A Synthetic Polyphosphoinositide Headgroup Surrogate in Complex with SHIP2 Provides a Rationale for Drug Discovery
journal contributionposted on 16.12.2015 by Stephen J. Mills, Camilla Persson, Gyles Cozier, Mark P. Thomas, Lionel Trésaugues, Christophe Erneux, Andrew M. Riley, Pär Nordlund, Barry V. L. Potter
Any type of content formally published in an academic journal, usually following a peer-review process.

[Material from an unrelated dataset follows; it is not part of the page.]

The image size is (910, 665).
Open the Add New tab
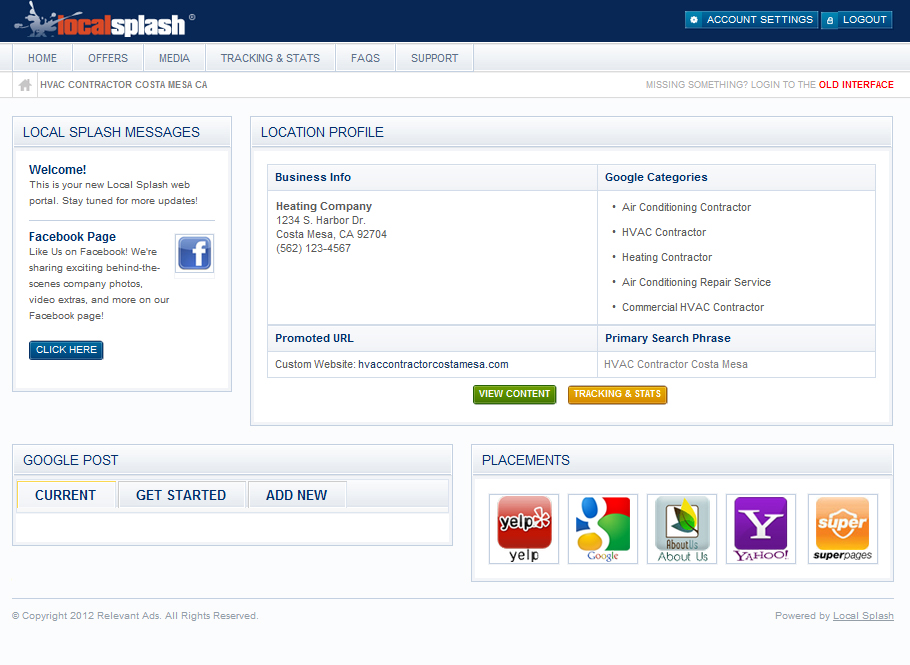pyautogui.click(x=296, y=495)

Phosphoinositides regulate many cellular processes, and cellular levels are controlled by kinases and phosphatases. SHIP2 (SH2 (Src homology 2)-domain-containing inositol-phosphatase-2) plays a critical role in phosphoinositide signaling, cleaving the 5-phosphate from phosphatidylinositol 3,4,5-trisphosphate. SHIP2 is thought to be involved in type-2 diabetes and obesity, conditions that could therefore be open to pharmacological modulation of the enzyme. However, rational design of SHIP2 inhibitors has been limited by the absence of a high-resolution structure. Here, we present a 2.1 Å resolution crystal structure of the phosphatase domain of SHIP2 bound to the synthetic ligand biphenyl 2,3′,4,5′,6-pentakisphosphate (BiPh(2,3′,4,5′,6)P5). BiPh(2,3′,4,5′,6)P5 is not a SHIP2 substrate but inhibits Ins(1,3,4,5)P4 hydrolysis with an IC50 of 24.8 ± 3.0 μM, (Km for Ins(1,3,4,5)P4 is 215 ± 28 μM). Molecular dynamics simulations suggest that when BiPh(2,3′,4,5′,6)P5 binds to SHIP2, a flexible loop folds over and encloses the ligand. Compounds targeting such a closed conformation might therefore deliver SHIP2-specific drugs.